• What to produce:
Copy all the entries below exactly, but not the pictures.

[[ Data shown open ]]

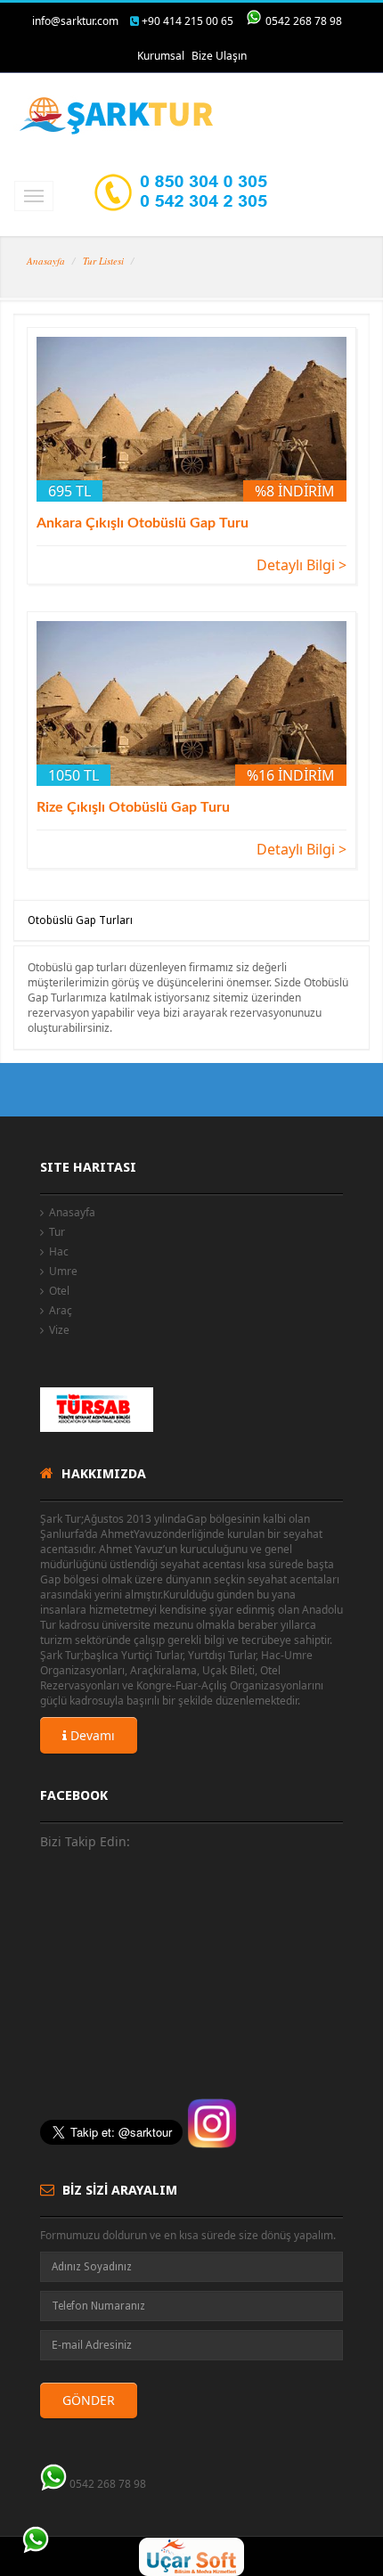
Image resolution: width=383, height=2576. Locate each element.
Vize (59, 1329)
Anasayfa (46, 260)
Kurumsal (160, 56)
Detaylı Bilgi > (301, 565)
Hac (59, 1251)
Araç (60, 1310)
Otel (59, 1290)
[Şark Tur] (118, 116)
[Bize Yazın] (35, 2540)
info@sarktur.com (75, 21)
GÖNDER (88, 2400)
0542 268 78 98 (303, 21)
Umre (63, 1271)
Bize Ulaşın (219, 56)
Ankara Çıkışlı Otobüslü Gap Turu (143, 523)
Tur (57, 1231)
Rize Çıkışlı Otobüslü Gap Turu (133, 807)
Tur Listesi (103, 260)
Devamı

[[ Data shown closed ]]

• Written reply:
Image resolution: width=383, height=2576. Locate each element.
Vize (59, 1329)
Anasayfa (46, 260)
Kurumsal (160, 56)
Detaylı Bilgi > (301, 565)
Hac (59, 1251)
Araç (60, 1310)
Otel (59, 1290)
[Şark Tur] (118, 116)
[Bize Yazın] (35, 2540)
info@sarktur.com (75, 21)
GÖNDER (88, 2400)
0542 268 78 98 (303, 21)
Umre (63, 1271)
Bize Ulaşın (219, 56)
Ankara Çıkışlı Otobüslü Gap Turu (143, 523)
Tur (57, 1231)
Rize Çıkışlı Otobüslü Gap Turu (133, 807)
Tur Listesi (103, 260)
Devamı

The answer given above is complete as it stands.